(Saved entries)
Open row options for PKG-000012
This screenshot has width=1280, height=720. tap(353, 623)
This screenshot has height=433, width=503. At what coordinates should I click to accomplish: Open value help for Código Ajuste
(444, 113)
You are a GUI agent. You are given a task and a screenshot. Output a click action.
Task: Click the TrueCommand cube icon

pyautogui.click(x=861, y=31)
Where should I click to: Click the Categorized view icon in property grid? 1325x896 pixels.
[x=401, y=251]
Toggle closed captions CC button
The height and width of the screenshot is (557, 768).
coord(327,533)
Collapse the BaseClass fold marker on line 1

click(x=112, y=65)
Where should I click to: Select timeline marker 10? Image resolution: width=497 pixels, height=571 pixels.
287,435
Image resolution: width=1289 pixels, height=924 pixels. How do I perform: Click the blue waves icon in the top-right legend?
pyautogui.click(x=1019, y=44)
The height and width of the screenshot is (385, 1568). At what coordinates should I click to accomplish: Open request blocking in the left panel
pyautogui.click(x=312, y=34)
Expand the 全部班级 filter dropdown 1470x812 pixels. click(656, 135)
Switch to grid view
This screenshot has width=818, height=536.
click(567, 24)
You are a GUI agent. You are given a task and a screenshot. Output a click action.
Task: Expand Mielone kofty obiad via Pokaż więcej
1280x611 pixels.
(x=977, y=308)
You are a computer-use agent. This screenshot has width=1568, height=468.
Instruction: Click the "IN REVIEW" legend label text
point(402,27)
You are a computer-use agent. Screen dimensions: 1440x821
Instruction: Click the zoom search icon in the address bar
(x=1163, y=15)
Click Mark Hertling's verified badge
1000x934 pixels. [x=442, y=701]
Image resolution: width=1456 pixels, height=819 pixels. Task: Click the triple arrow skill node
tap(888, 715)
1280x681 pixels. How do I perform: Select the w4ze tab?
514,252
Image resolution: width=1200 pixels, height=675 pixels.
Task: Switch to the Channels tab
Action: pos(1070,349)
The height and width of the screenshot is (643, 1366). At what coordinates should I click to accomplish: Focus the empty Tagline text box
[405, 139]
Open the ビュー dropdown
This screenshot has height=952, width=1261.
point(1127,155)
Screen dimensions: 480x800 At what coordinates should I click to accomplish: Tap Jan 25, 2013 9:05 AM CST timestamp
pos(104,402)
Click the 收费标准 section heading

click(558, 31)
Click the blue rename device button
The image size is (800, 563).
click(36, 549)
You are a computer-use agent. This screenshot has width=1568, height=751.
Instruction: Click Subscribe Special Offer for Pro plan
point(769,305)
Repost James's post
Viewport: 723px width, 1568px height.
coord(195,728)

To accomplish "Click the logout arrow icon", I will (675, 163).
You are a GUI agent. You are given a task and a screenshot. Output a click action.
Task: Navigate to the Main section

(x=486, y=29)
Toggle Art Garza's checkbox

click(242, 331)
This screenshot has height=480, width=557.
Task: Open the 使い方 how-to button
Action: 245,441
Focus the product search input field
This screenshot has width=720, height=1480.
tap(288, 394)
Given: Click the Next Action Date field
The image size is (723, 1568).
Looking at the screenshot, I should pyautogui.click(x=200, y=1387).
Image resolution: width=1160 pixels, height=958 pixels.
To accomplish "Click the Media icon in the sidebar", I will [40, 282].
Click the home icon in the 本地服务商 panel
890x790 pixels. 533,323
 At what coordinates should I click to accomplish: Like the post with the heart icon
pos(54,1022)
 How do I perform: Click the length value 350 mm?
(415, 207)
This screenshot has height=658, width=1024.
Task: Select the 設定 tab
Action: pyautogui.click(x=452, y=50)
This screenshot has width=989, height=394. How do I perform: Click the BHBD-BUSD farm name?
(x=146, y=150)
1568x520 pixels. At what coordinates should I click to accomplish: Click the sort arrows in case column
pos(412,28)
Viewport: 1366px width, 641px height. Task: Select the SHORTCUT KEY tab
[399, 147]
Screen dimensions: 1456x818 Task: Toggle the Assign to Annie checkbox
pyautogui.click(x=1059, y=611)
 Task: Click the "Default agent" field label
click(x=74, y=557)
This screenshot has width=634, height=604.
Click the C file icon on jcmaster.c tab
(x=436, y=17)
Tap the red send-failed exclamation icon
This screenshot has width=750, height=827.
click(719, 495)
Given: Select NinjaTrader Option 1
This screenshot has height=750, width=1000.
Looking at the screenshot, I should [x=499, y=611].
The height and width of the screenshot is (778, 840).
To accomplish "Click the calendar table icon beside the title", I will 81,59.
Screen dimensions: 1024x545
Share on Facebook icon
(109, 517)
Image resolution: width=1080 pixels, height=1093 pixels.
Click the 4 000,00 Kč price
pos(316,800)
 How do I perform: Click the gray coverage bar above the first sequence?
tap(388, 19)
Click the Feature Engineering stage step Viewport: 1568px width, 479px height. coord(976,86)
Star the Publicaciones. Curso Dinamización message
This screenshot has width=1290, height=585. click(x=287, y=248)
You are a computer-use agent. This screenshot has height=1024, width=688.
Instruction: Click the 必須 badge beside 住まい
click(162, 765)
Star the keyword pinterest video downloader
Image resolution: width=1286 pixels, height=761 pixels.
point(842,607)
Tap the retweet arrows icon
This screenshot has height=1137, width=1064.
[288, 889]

■ About this task ■
Make a word-for-word copy of the records.

■ Problem solution ■
Open row options for PKG-000012
This screenshot has width=1280, height=720. tap(353, 623)
This screenshot has height=433, width=503. At what coordinates should I click to accomplish: Open value help for Código Ajuste
(444, 113)
You are a GUI agent. You are given a task and a screenshot. Output a click action.
Task: Click the TrueCommand cube icon

pyautogui.click(x=861, y=31)
Where should I click to: Click the Categorized view icon in property grid? 1325x896 pixels.
[x=401, y=251]
Toggle closed captions CC button
The height and width of the screenshot is (557, 768).
coord(327,533)
Collapse the BaseClass fold marker on line 1

click(x=112, y=65)
Where should I click to: Select timeline marker 10? Image resolution: width=497 pixels, height=571 pixels.
287,435
Image resolution: width=1289 pixels, height=924 pixels. How do I perform: Click the blue waves icon in the top-right legend?
pyautogui.click(x=1019, y=44)
The height and width of the screenshot is (385, 1568). At what coordinates should I click to accomplish: Open request blocking in the left panel
pyautogui.click(x=312, y=34)
Expand the 全部班级 filter dropdown 1470x812 pixels. click(656, 135)
Switch to grid view
This screenshot has width=818, height=536.
click(567, 24)
You are a GUI agent. You are given a task and a screenshot. Output a click action.
Task: Expand Mielone kofty obiad via Pokaż więcej
1280x611 pixels.
(x=977, y=308)
You are a computer-use agent. This screenshot has width=1568, height=468.
Instruction: Click the "IN REVIEW" legend label text
point(402,27)
You are a computer-use agent. Screen dimensions: 1440x821
Instruction: Click the zoom search icon in the address bar
(x=1163, y=15)
Click Mark Hertling's verified badge
1000x934 pixels. [x=442, y=701]
Image resolution: width=1456 pixels, height=819 pixels. Task: Click the triple arrow skill node
tap(888, 715)
1280x681 pixels. How do I perform: Select the w4ze tab?
514,252
Image resolution: width=1200 pixels, height=675 pixels.
Task: Switch to the Channels tab
Action: pos(1070,349)
The height and width of the screenshot is (643, 1366). At what coordinates should I click to accomplish: Focus the empty Tagline text box
[405, 139]
Open the ビュー dropdown
This screenshot has height=952, width=1261.
point(1127,155)
Screen dimensions: 480x800 At what coordinates should I click to accomplish: Tap Jan 25, 2013 9:05 AM CST timestamp
pos(104,402)
Click the 收费标准 section heading

click(558, 31)
Click the blue rename device button
The image size is (800, 563).
click(36, 549)
You are a computer-use agent. This screenshot has width=1568, height=751.
Instruction: Click Subscribe Special Offer for Pro plan
point(769,305)
Repost James's post
Viewport: 723px width, 1568px height.
coord(195,728)

To accomplish "Click the logout arrow icon", I will (675, 163).
You are a GUI agent. You are given a task and a screenshot. Output a click action.
Task: Navigate to the Main section

(x=486, y=29)
Toggle Art Garza's checkbox

click(242, 331)
This screenshot has height=480, width=557.
Task: Open the 使い方 how-to button
Action: 245,441
Focus the product search input field
This screenshot has width=720, height=1480.
tap(288, 394)
Given: Click the Next Action Date field
The image size is (723, 1568).
Looking at the screenshot, I should pyautogui.click(x=200, y=1387).
Image resolution: width=1160 pixels, height=958 pixels.
To accomplish "Click the Media icon in the sidebar", I will [40, 282].
Click the home icon in the 本地服务商 panel
890x790 pixels. 533,323
 At what coordinates should I click to accomplish: Like the post with the heart icon
pos(54,1022)
 How do I perform: Click the length value 350 mm?
(415, 207)
This screenshot has height=658, width=1024.
Task: Select the 設定 tab
Action: pyautogui.click(x=452, y=50)
This screenshot has width=989, height=394. How do I perform: Click the BHBD-BUSD farm name?
(x=146, y=150)
1568x520 pixels. At what coordinates should I click to accomplish: Click the sort arrows in case column
pos(412,28)
Viewport: 1366px width, 641px height. Task: Select the SHORTCUT KEY tab
[399, 147]
Screen dimensions: 1456x818 Task: Toggle the Assign to Annie checkbox
pyautogui.click(x=1059, y=611)
 Task: Click the "Default agent" field label
click(x=74, y=557)
This screenshot has width=634, height=604.
Click the C file icon on jcmaster.c tab
(x=436, y=17)
Tap the red send-failed exclamation icon
This screenshot has width=750, height=827.
click(719, 495)
Given: Select NinjaTrader Option 1
This screenshot has height=750, width=1000.
Looking at the screenshot, I should [x=499, y=611].
The height and width of the screenshot is (778, 840).
To accomplish "Click the calendar table icon beside the title", I will 81,59.
Screen dimensions: 1024x545
Share on Facebook icon
(109, 517)
Image resolution: width=1080 pixels, height=1093 pixels.
Click the 4 000,00 Kč price
pos(316,800)
 How do I perform: Click the gray coverage bar above the first sequence?
tap(388, 19)
Click the Feature Engineering stage step Viewport: 1568px width, 479px height. coord(976,86)
Star the Publicaciones. Curso Dinamización message
This screenshot has width=1290, height=585. click(x=287, y=248)
You are a computer-use agent. This screenshot has height=1024, width=688.
Instruction: Click the 必須 badge beside 住まい
click(162, 765)
Star the keyword pinterest video downloader
Image resolution: width=1286 pixels, height=761 pixels.
point(842,607)
Tap the retweet arrows icon
This screenshot has height=1137, width=1064.
[288, 889]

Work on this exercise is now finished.